Before the show was launched, it was called The Shortland Street Project because the plan was to shoot the show in a studio TVNZ owned on Shortland St in central Auckland. However, after working out an initial floor plan, the production crew realised that the space in Shortland St was going to be far too small to accommodate the sets that they required and they moved to a warehouse space in Browns Bay. After running through several name options, including A&E, the network execs agreed that the original idea was the one to go for and Shortland Street was born.

==Reception==
The episode was met with mixed reviews with reviewers stating "New soap has dead-end feel to it" and "Soap gets thumbs down". Many also predicted the soap would not last long before cancellation. The Sunday news stated the soap was full of; "Over-acting, under-acting, cliched characters, corny scripts, sluggish editing, dated camera shots and tediously drawn-out scenes." However other reviews stated much to the contrary with headlines such as; "Just what the doctor ordered", "Fine pedigree behind new medical soap", and "Quick pace sets new soap apart".

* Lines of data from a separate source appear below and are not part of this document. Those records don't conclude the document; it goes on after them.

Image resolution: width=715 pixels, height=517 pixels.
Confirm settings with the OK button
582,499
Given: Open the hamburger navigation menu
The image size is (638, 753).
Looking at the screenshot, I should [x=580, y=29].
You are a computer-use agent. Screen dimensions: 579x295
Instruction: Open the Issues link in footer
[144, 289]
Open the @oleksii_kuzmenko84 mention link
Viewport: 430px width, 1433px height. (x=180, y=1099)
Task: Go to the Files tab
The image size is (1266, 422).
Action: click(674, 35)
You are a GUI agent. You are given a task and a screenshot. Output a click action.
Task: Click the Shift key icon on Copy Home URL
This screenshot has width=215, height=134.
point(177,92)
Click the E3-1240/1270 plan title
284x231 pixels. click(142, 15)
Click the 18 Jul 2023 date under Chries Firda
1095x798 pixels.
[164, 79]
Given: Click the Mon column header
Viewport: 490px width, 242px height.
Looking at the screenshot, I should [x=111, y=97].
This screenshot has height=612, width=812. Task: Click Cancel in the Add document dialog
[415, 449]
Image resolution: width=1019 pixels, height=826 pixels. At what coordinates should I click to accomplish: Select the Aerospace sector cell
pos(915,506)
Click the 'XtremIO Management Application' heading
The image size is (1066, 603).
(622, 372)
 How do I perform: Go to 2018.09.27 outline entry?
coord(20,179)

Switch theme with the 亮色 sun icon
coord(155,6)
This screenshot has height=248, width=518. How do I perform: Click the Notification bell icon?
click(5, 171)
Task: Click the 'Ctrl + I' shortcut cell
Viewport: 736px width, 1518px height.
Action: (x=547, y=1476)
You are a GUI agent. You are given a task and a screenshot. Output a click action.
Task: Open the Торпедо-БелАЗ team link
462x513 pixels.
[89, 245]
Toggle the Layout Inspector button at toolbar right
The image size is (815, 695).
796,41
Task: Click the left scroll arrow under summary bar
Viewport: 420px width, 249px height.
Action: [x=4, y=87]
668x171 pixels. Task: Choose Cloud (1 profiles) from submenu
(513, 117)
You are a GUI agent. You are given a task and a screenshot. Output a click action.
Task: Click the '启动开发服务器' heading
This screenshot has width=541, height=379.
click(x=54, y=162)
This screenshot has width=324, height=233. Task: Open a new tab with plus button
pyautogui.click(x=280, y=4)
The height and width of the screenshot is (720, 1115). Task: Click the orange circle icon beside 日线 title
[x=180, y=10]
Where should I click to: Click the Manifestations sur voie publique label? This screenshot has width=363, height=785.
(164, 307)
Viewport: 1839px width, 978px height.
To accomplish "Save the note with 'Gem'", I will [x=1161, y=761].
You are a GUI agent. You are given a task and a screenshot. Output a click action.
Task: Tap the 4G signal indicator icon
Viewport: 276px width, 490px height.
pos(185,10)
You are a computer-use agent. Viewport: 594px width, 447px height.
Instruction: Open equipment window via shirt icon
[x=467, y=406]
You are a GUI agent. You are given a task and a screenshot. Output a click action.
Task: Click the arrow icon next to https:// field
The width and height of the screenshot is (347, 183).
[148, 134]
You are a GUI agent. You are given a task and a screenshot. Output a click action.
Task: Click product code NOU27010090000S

===Pop culture significance===
The original cheesiness of the episode and several ideas have become historically significant in New Zealand pop culture history. The phrase "You're not in Guatemala now Dr. Ropata" instantly became Kiwiana and even came 31 in the top 100 Pop culture stories on Rocked The Nation 2.

Chris's raunchy sex scene with his aerobics instructor also became instantly famous as the show aired at such an early timeslot it was subjected to family viewing.